- _The records_:

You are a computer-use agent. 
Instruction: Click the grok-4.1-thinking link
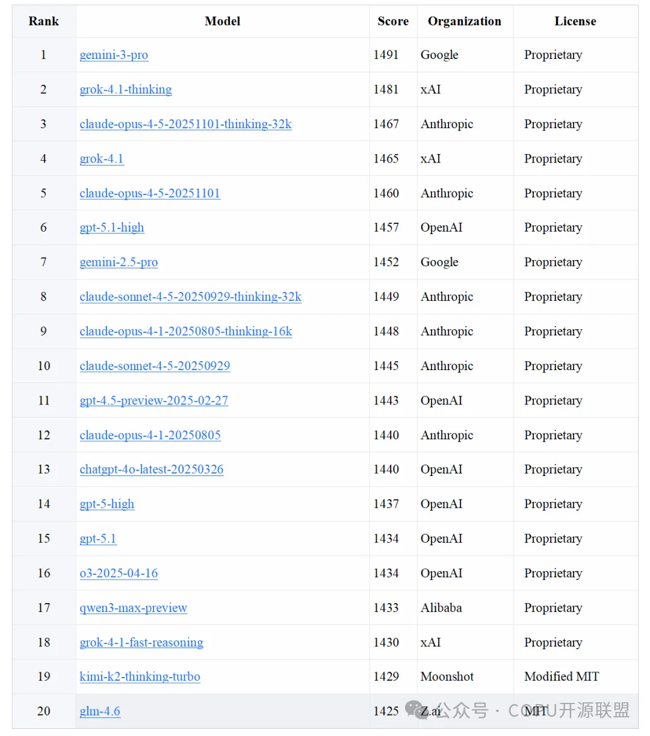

* * *

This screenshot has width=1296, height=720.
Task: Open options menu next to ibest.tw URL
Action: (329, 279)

---

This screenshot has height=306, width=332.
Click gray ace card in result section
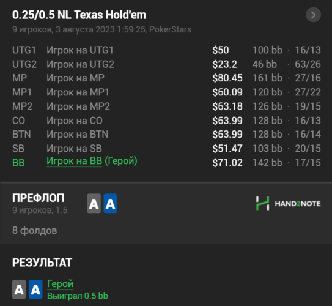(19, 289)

- _Your instructions_: In the listing above, find the line with "You are a computer-use agent." and the line with "Instruction: Click the grok-4.1-thinking link", then print exactly those two lines and every line between them, and nothing more.

- _Task solution_:
You are a computer-use agent. 
Instruction: Click the grok-4.1-thinking link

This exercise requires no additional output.